In Defense of Rediscovery

When I posted my first ever blogpost, a commentator wrote:

You have rediscovered Parkinson's law.

What’s the tone of that message? When I read it, I immediately went to look Parkinsons law up and sure enough, it’s a pretty close description of what I was describing. I got a hit of anxiety: “how did I not know?”.

When I write I want to feel like I’m contributing something new, otherwise it just feels like I’m doing another essay for school. As soon as I do some research for an idea and realise someone has already spoken almost entirely about what I want to add, I lose almost all my motivation. So when I read that comment, it felt like “hey, someone already got there first, you’re not that cool”.

Except, of course, it is still cool? It’s not comparable in degree but if someone independently developed say, the theories of relativity based on only the same underlying knowledge as Einstein had, it would be, as an intellectual achievement, equally impressive. Granted, there’s always something special about being first, but in terms of what it says about a person timing shouldn’t really matter. The only reasonable exception is, as Tomska puts it, subliminal appropriation, which is where even though we can’t remember where we got an idea from it may not wholly be our own. Equivalently, nobody in the modern age will ever actually be in the state where they know all the things Einstein knew prior to his theory, but nothing more.

And, In some sense, it’s even cooler? My idea matches that of someone who’s idea is well accepted, therefore that adds to the validity of mine without detracting from the coolness of coming up with it.

But why does it matter?

Ok fine cool or not why does it matter? It’s just bragging rights? What I want to add is that I think there is somehow some shame in coming second. Even more so if you initially think that you were first. But there really, really ought not to be. Working a problem and coming to a conclusion on your own is not just how we get new great ideas, it also trains your brain to think in that way. A thousand ideas and if only one of them is new, that can still be a big deal. I like writing a lot without researching too much, because I know that finishing the idea is better than leaving it half baked. Afterwards, comparing it to what’s out there is incredibly valuable too, seeing what you missed. I know that doing that can make me sound a little unacademic. Few citations, idiosyncratic terminology, but still the idea can be good. Some other things I’ve “rediscovered” on this blog:

  1. My second ever post, about love, has a closely related term, Limerence
  2. My post on ranking people with LLMs uses a method that now has academic support

In both cases I may not have sat down and wrote those if I’d seen someone else had already worked on them. Maybe that’s just a me problem but I think this feeling is shared by quite a few people. It also feels different depending on the kind of problem. Something like building a compiler can be a fulfilling challenge regardless of the fact that it’s been done before. I think that’s because the “effort” involved is easier for everyone to recognise. Unless you just copy code or use an LLM, for which you might get caught, writing a compiler is hard and people can readily recognise that. This is true for many challenges, but when it comes to novel “ideas” there’s always a lot of uncertainty. You’re sure you haven’t heard it before? Were the key insights your own, or did you just expand on them? Are you just translating a concept from one domain to another (which may still be impressive, but is easier?).

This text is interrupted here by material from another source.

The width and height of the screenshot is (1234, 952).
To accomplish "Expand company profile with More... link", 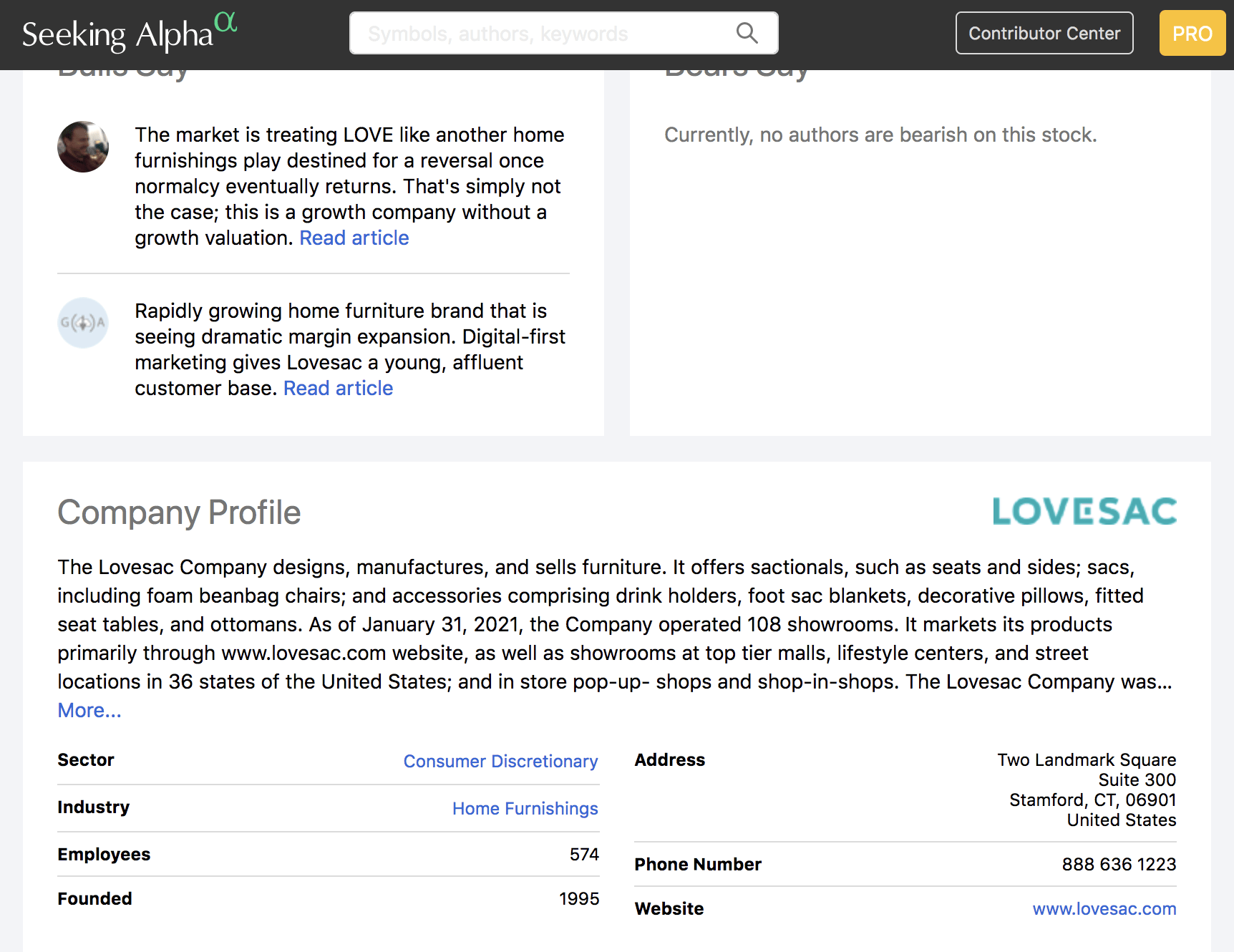I will (89, 711).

Why does it feel so demoralising?

I think I can point to three main reasons:

  1. So much really has already been discovered. We’ve come pretty far on the science and thought tech tree, and there’s so many ideas that although impressive to form for oneself aren’t really likely to be novel.
  2. We’re just so connected now. You can look up every idea and sure enough someone has probably said something similar.
  3. Most of the time at school, we learn in the format of “here is a thinker and their ideas, here’s a maths formula and the guy that came up with it. You are not expected to come up with any of this yourself, there’s anyway too much and you are just here to use what’s already known”. No doubt this is efficient. We can’t ask every kid to come up with everything themselves, they need to get out into the workforce and start putting this knowledge to use!

That last point is why I appreciate teachers who really try to instil curiosity into students. Sure, it’s all already been done but we’re going to try and figure it out anyway! 3Blue1Brown does this so regularly, he really wants you to feel “how you might have stumbled across this solution yourself”, and I genuinely think that’s one of the reasons he is such a good educator.

It’s a problem though that teachers like this are rare, that curiosity like that is hard to come by, because it’s a skill we really do still need. Even if you aren’t coming up with new, earth shattering ideas, reasoning like that is how you think critically, avoid fallacies, and have an open mind. Realising that the people who came up with great ideas were wrong just as often as you were frees you from the desperate need to always be right. Needing to always be right is something I’ve seen poison people, and even myself at times.

Damn ok that got a bit too deep, take whatever parts of this post that you like, I’ll end it here. Thanks for reading. Comments are on Hackernews.